Psilocybin-treated patients also experienced less impairment to their social, family and work/school responsibilities. At 43 days, their mean change in Sheehan Disability Scale score was –4.07 (95% CI, –4.88 to –3.26) vs. the niacin group’s change of –1.76 (95% CI, –2.62 to –0.91).

The study was led by the nonprofit Usona Institute, which is investigating psilocybin for treatment of major depressive disorder. The “truly encouraging” results could “provide hope” for those who have not responded to other treatments or wish to avoid long-term antidepressant treatment, lead investigator Charles L. Raison, MD, said in a statement issued by Usona Institute.

The study, conducted at 11 U.S. sites between December 2019 and June 2022, enrolled 104 adults aged 21 to 65 years meeting DSM-5 criteria for an ongoing depressive episode of at least 60 days. They were randomly assigned to receive either 25 mg of psilocybin (n = 51) or 100 mg of niacin (n = 53), as well as two facilitators to help each participant through preparatory sessions, the dosing session and 4 hours of post-dose discussions.

At day 8, the psilocybin group’s mean MADRS score change was –17.8 (95% CI, –21.1 to –14.6) compared with the niacin group’s change of –5.8 (95% CI, –9.1 to –2.6). At day 43, the psilocybin group’s mean change widened to –19.1 (95% CI, –22.7 to –15.5), while the niacin group’s change was –6.8 (95% CI, –10.5 to –3.1).

Psilocybin was associated with more overall adverse events than placebo (44 vs. 33), but adverse events were mostly mild to moderate and resolved within the dosing period.

There were no serious treatment-emergent adverse events, researchers wrote, while finding a “reasonable possibility” that severe adverse events in four psilocybin-treated patients were drug-related. Researchers added that those adverse events — migraine, headache, illusion, panic attack and paranoia — were known effects of psilocybin.

After the acute effects of psilocybin resolved, 44% of participants (n = 22) reported visual perceptual effects on the day of dosing. After the dosing day, 6% (n = 3) reported visual effects, and no visual effects were reported from day 10 until the end of the study.

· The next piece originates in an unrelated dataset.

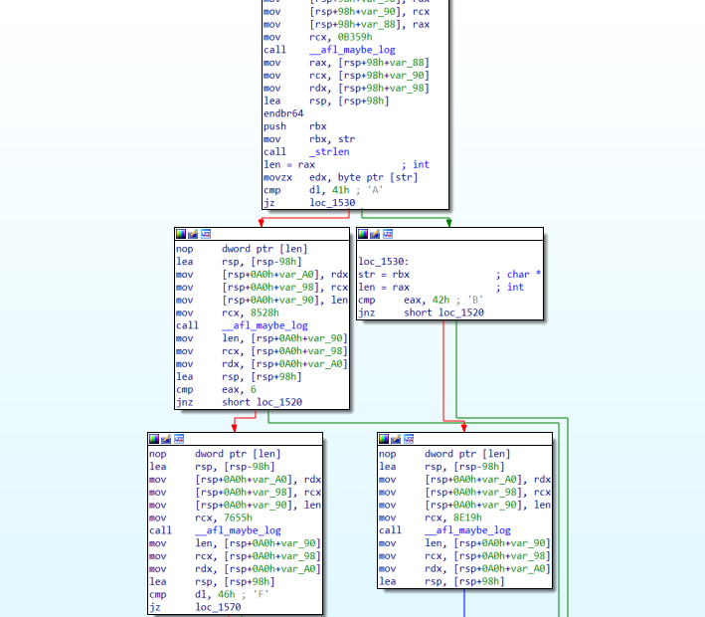
Task: Set node color for the 8528h block
Action: (x=181, y=234)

Though psilocybin showed benefit, the trial was “relatively small,” Rachel Yehuda, PhD, and Amy Lehrner, PhD, wrote in a related editorial published in JAMA. Future studies will clarify who is most likely to benefit, whether booster or repeated treatment is warranted and what the optimal dose and therapeutic frameworks are, they wrote.

References:

• Usona statement on JAMA publication of PSIL201 data. https://www.usonainstitute.org/updates/usona-statement-on-jama-publication-of-psil201-data. Published Aug. 31, 2023. Accessed Sept. 6, 2023.
• Yehuda R, et al. JAMA. 2023;doi:10.1001/jama.2023.12900.